Suit: Firefighter rolled rig at airport to avoid plane
The lawsuit accuses officials of gross negligence, carelessness and failure to properly advise others of the time and location of the drill
San Francisco Chronicle
OAKLAND, Calif. — A veteran Oakland firefighter rolled his fire truck at the Oakland International Airport last year because he was swerving to avoid a wayward airplane during a drill, according to a lawsuit he filed Wednesday.
Mitchell Ow, 56, says in the lawsuit filed in Alameda County Superior Court that the Port of Oakland, which operates the airport, “allowed an aircraft to enter an area where a known fire-safety drill was taking place” on June 24, 2014.

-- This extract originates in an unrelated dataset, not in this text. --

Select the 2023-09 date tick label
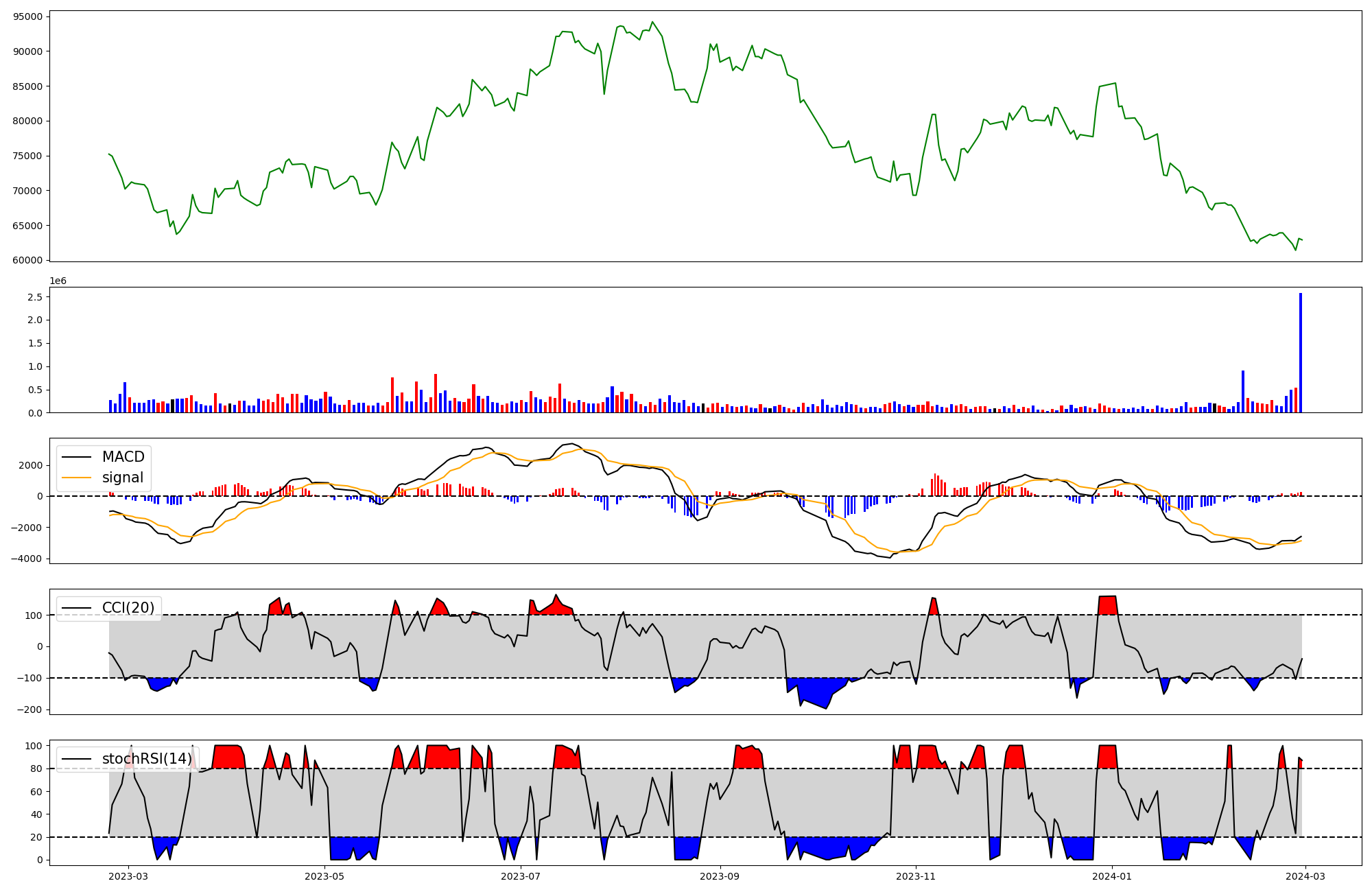Screen dimensions: 1372x892 720,876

As a result, Ow had to make an “sudden maneuver in order to avoid a collision with said aircraft,” the suit says. “In so doing, the vehicle he was in was caused to tip, thereby causing his severe personal injuries.”

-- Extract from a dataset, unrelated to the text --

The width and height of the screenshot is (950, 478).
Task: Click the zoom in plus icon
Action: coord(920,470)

Ow’s attorney, Steven Bell said the plane was a private jet whose pilot had not been told about the drill by the control tower.

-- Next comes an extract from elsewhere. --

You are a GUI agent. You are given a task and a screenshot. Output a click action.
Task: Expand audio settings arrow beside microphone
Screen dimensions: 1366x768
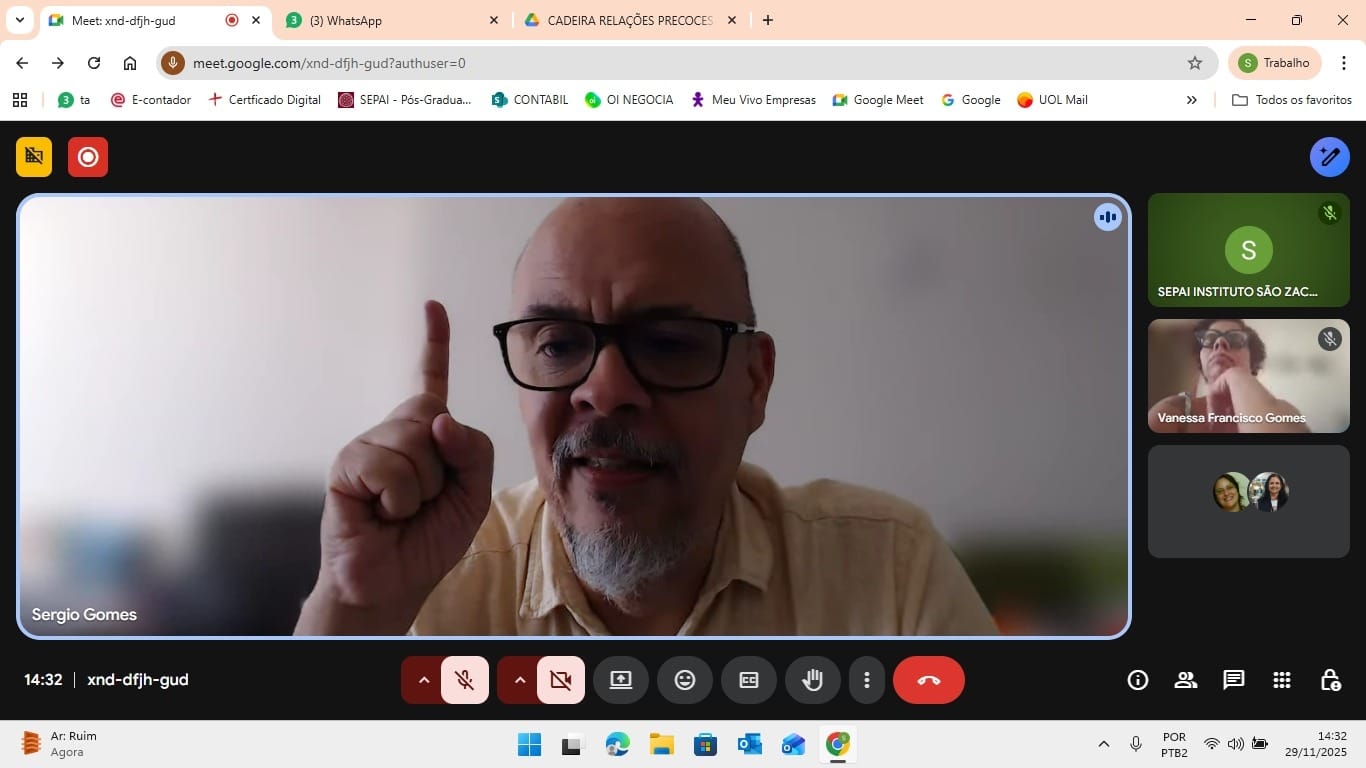pos(423,680)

The suit accuses port officials of “gross negligence, carelessness and failure to properly advise others of the time and location of the drill” and of creating an “imminent danger” to drill participants and passengers in the plane.
Keoni Wagner, an airport spokesman, said he could not comment on the suit.
Ow was alone in an aircraft rescue rig when it tipped over on a taxiway during a turn in front of the Oakland Maintenance Center, authorities said.
Oakland Fire Department officials said they believed the plane’s presence distracted Ow and may have led him to brake his special rig, which is designed to spray foam on aircraft during fires. In doing so, the weight of the firefighting foam and water his rig may have shifted, causing the truck to tip over, officials said.
Ow was taking part in a simulated red-alert drill to test emergency response time to airport incidents.
Ow, a 29-year veteran of the Oakland Fire Department, “is never going to work in any capacity” as a result of serious orthopedic injuries and a traumatic brain injury, Bell said.
Ow was assigned to Station 22 at the airport, where drills take place monthly.